YOUR OBJECTIVE
Transcribe exactly the stretch of lines beginning at the one containing "Click the Apotek Amira pharmacy marker" and closing with the last line of the entries below. Omit images.
BEGIN TASK DATA
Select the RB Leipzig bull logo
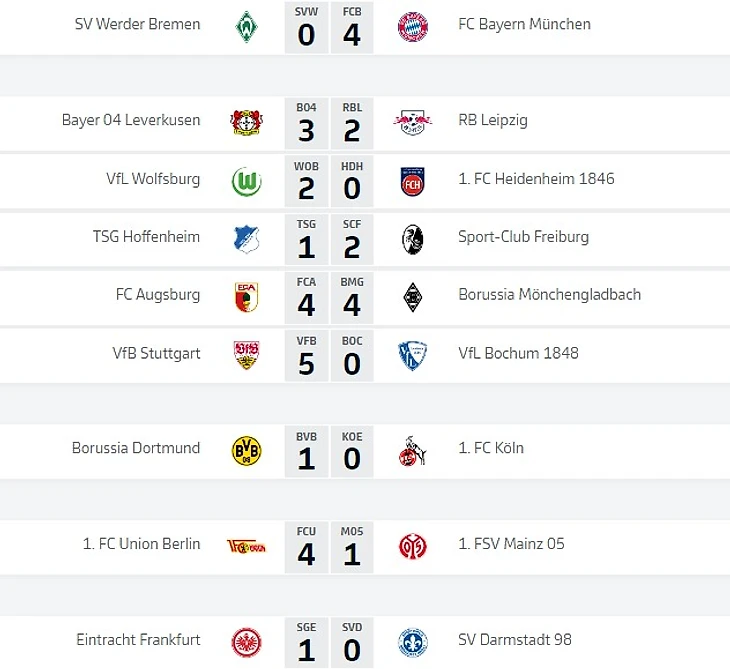 (x=412, y=123)
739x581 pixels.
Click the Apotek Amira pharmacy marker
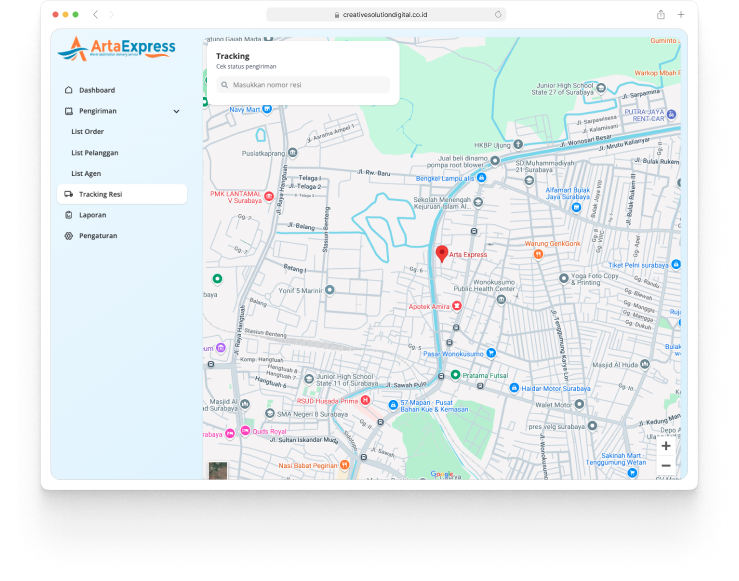pos(457,306)
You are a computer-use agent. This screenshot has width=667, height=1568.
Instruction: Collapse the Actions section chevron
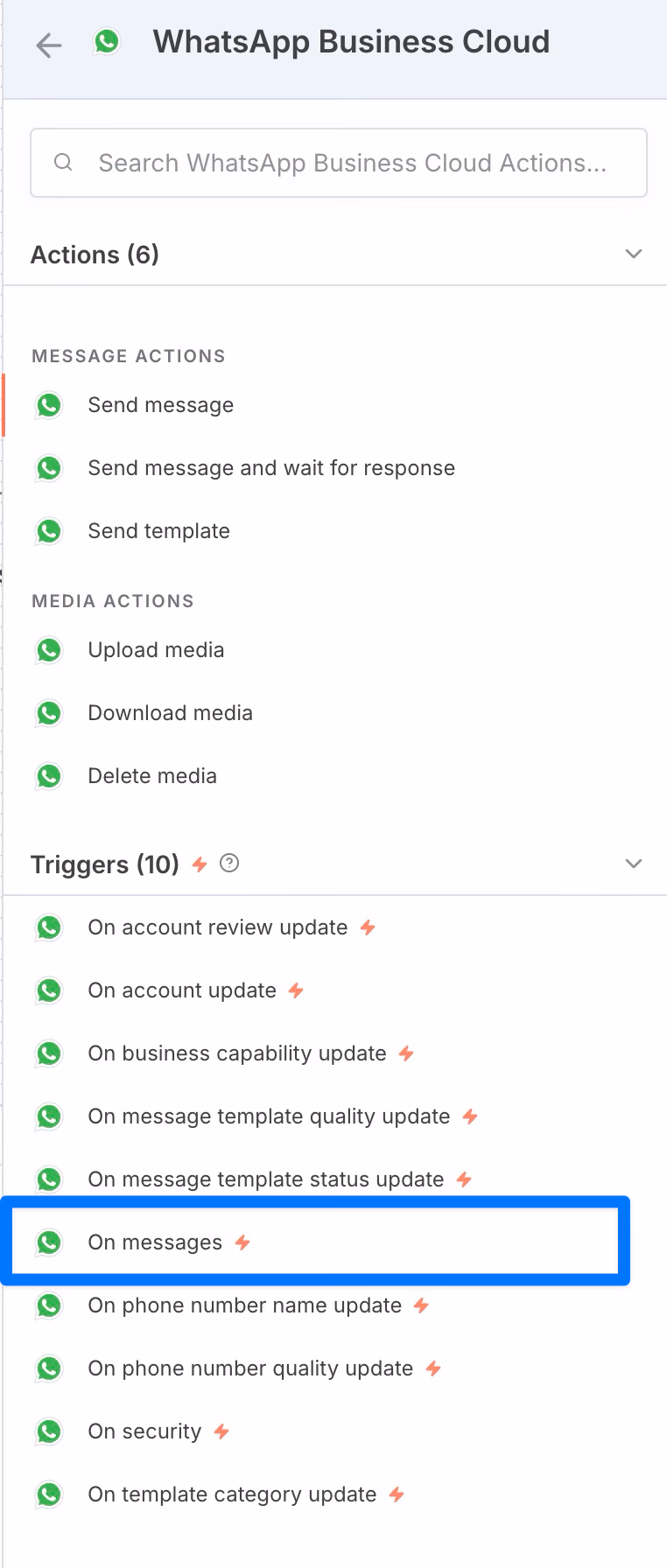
END TASK DATA
ANSWER TO THIS PROBLEM
Click the Apotek Amira pharmacy marker
pos(457,306)
You are a computer-use agent. This screenshot has width=667, height=1568.
Instruction: Collapse the Actions section chevron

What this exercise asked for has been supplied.